De la gravedad de lo sucedido es preciso tomar lecciones. La primera, saber si el cibersecuestro de datos venía solo o escondía otros propósitos. El más ligero podría ser un daño industrial para robar contratos o patentes a otros países; pero nunca habría de descartarse el propósito de generar el caos para dañar a la inteligencia del adversario con un desorden masivo. El mundo del espionaje, evidentemente, es más virtuoso que un 007 de ficción y en este nivel de competencia lo mismo podría darse un catastrófico error de las agencias americanas, que la habilidad de Putin para incrustarle hackers negros a la NSA y culparle del ataque, que el mismo juego a la inversa. Dando por hecho que en el próximo embrollo jugarán también los chinos.
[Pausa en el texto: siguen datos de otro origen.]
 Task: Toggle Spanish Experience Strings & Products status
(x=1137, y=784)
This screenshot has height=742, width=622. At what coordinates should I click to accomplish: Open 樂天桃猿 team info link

En todo caso, ya tuvimos primeros avisos, como el apagón en la costa este de EE UU para evidenciar que ni los más grandes, Facebook o Twitter, tenían protección ni proveedores alternativos. O el ataque con hackers empotrados en el partido demócrata y ahora en los archivos de Macron. De este episodio conocemos incluso el nombre de la primera persona que lo propagó, un ultraderechista de Estados Unidos que opera en el este de Europa. La primera reacción de Hollande fue como la de Obama, prometer una “dura respuesta al ataque”. Pero la pregunta es: ¿Con qué ley responder y cómo a igual escala? Las respuestas diplomáticas y comerciales tienen impacto cero sobre el atacante, lo que nos debería llevar a la alarma y al trabajo imperioso de protegernos para responder con réplicas contundentes. El aviso del último viernes no es baladí: hay dos grandes operadores informáticos en el mundo, Microsoft y Apple, y el ataque a uno de ellos ha generado el caos mundial.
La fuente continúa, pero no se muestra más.